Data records
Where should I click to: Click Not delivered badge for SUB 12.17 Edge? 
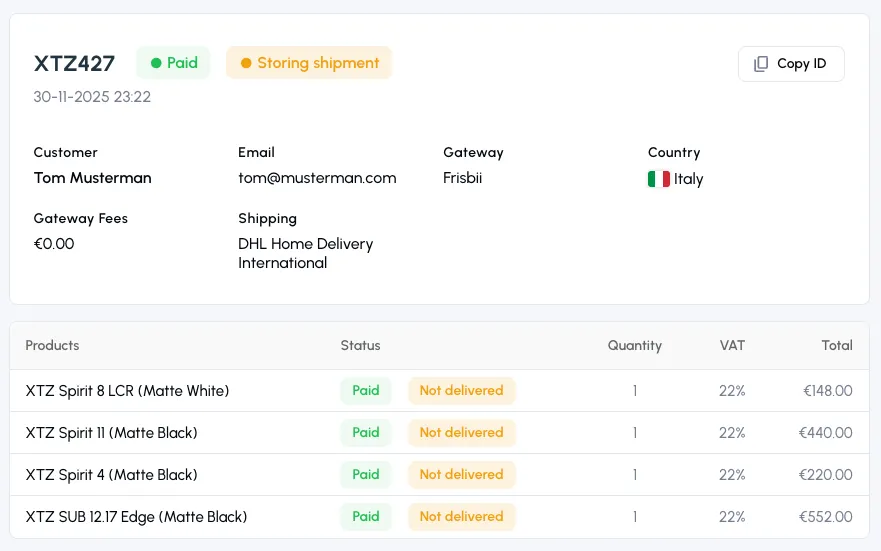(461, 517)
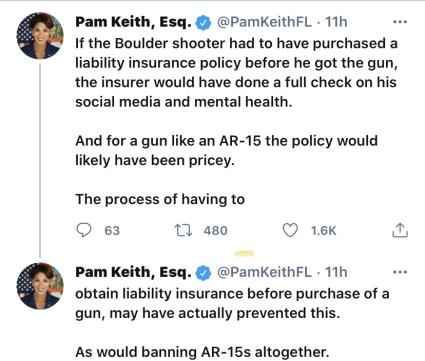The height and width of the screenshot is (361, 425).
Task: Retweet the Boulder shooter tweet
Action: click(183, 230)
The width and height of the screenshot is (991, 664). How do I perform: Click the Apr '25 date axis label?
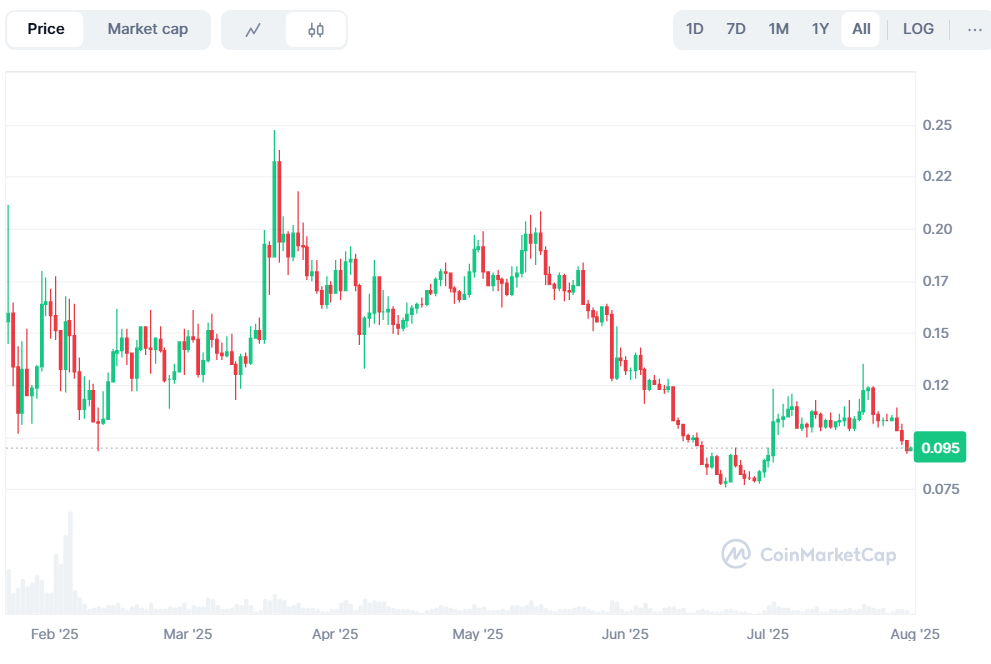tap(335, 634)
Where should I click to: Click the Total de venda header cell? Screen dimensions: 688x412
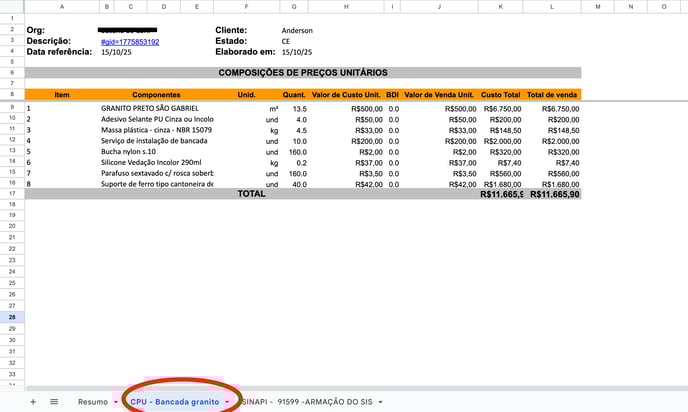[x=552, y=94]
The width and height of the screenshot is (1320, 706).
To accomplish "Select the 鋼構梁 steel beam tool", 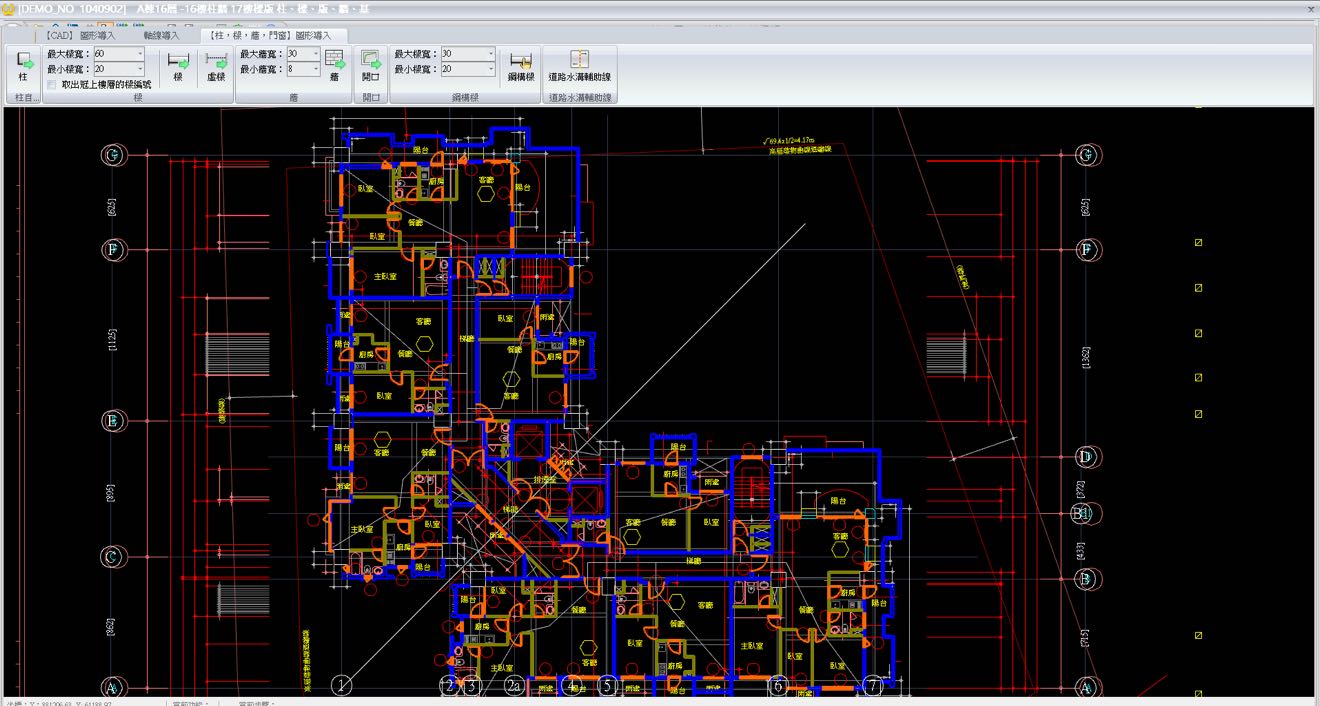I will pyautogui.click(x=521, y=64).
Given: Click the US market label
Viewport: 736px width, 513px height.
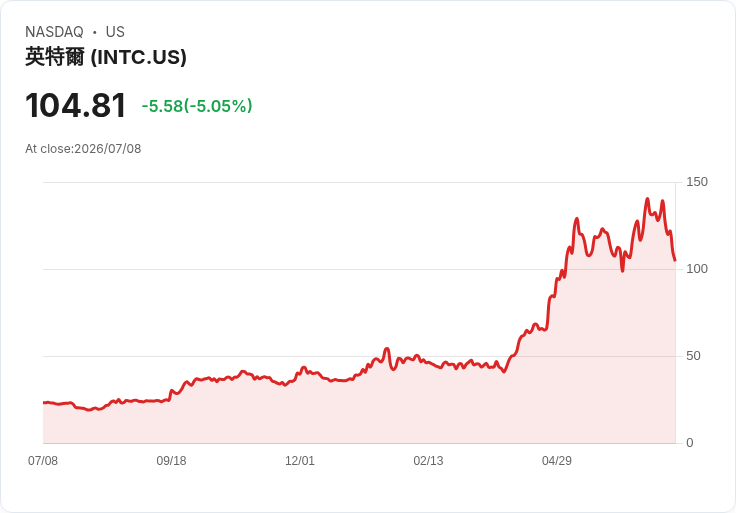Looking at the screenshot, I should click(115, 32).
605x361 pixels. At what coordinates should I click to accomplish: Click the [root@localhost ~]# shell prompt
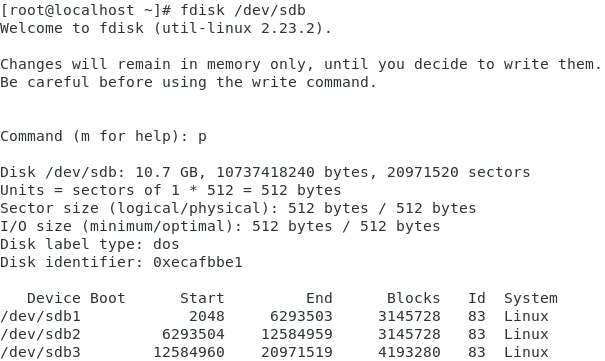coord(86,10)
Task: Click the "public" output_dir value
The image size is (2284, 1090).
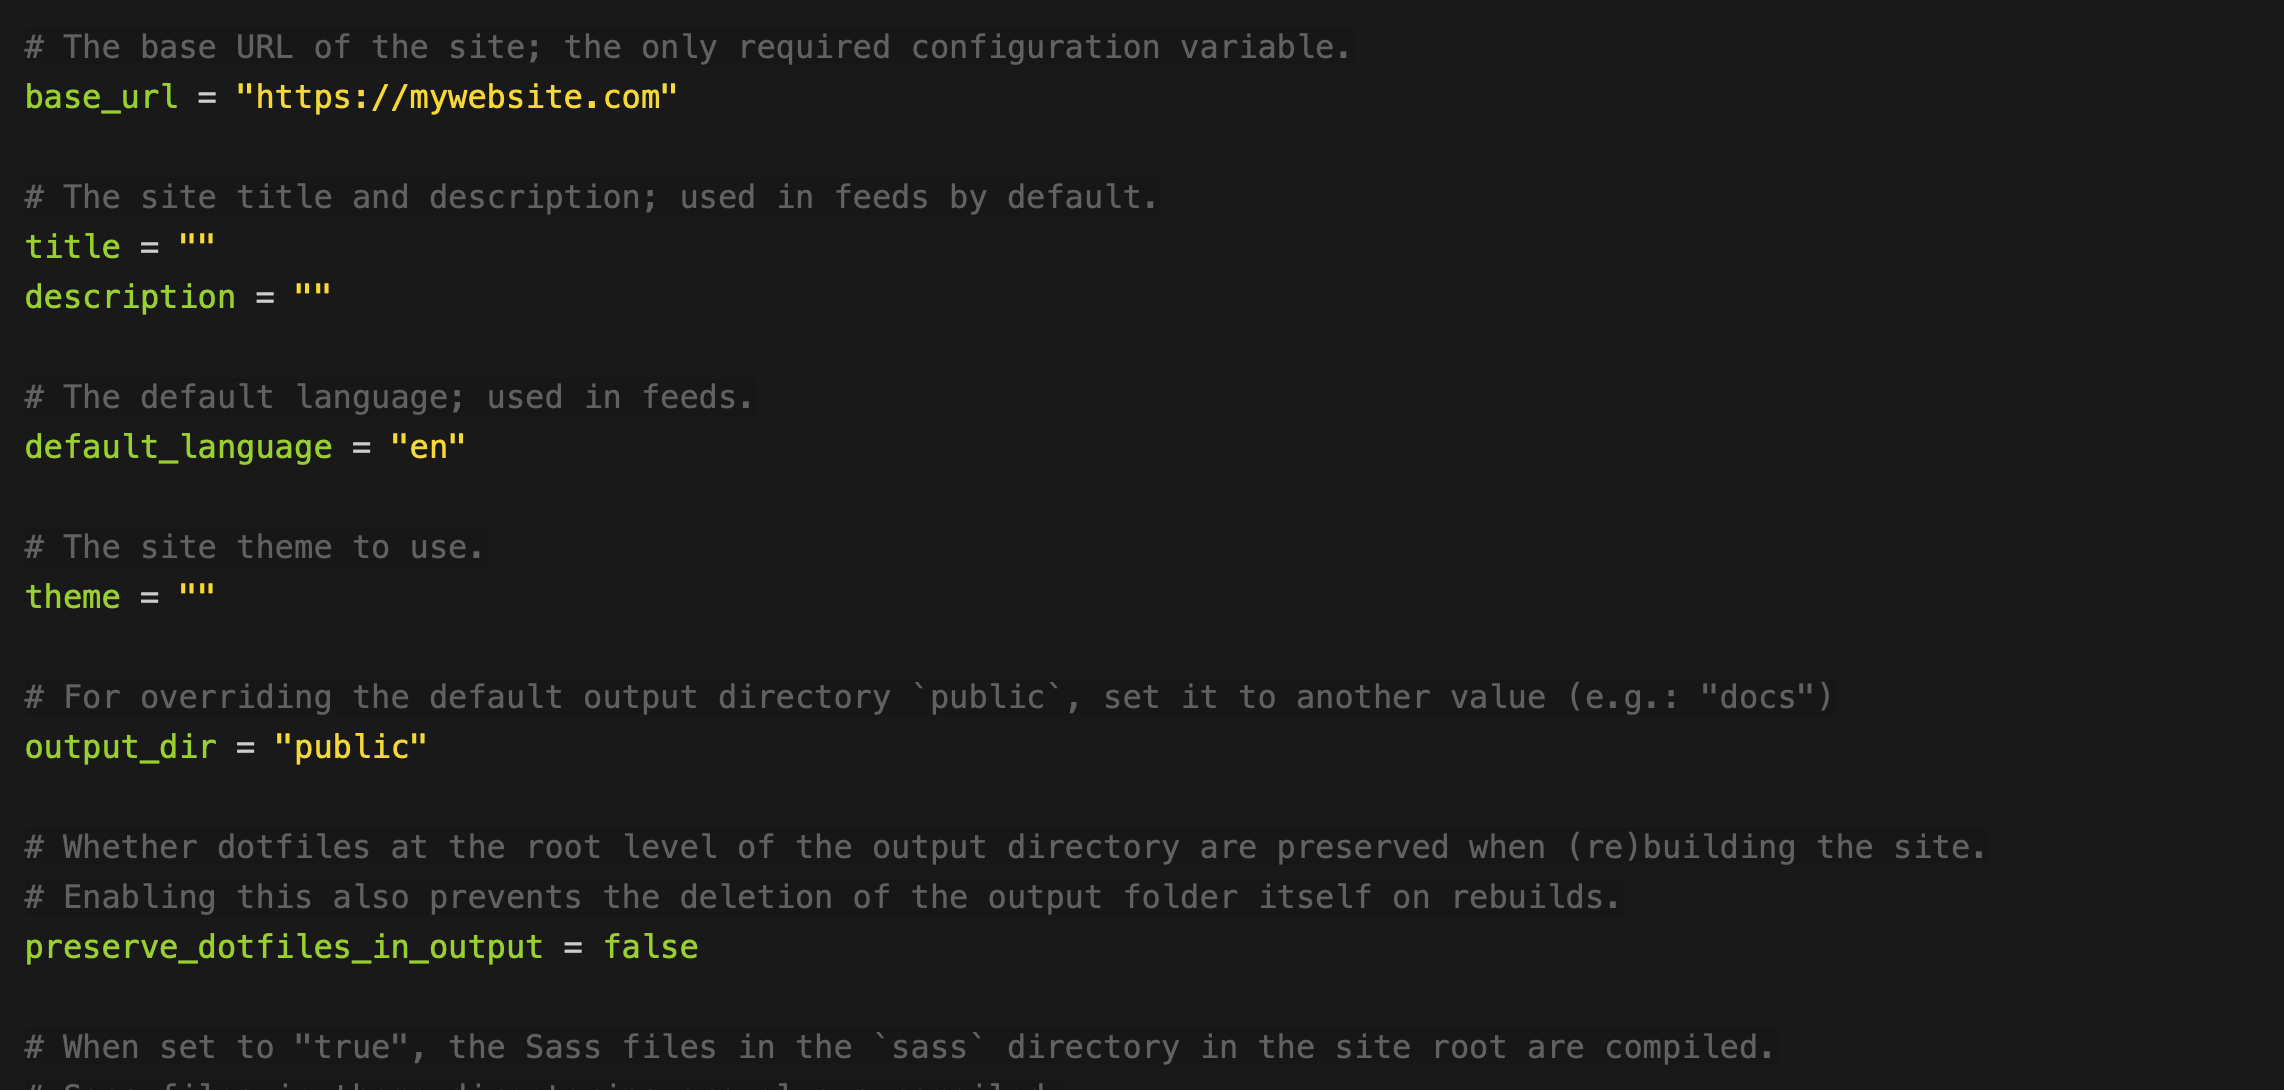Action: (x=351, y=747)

DIRECTIONS FOR THIS TASK
Print only the lines from the line that contains "Given: Click the US market label" to the final line of the data, inclusive. Pictures stay out.

RESULT FOR THIS TASK
Given: Click the US market label
Viewport: 736px width, 513px height.
Looking at the screenshot, I should click(115, 32).
605x361 pixels. At what coordinates should I click to accomplish: Click the [root@localhost ~]# shell prompt
coord(86,10)
Task: Click the "public" output_dir value
The image size is (2284, 1090).
Action: (x=351, y=747)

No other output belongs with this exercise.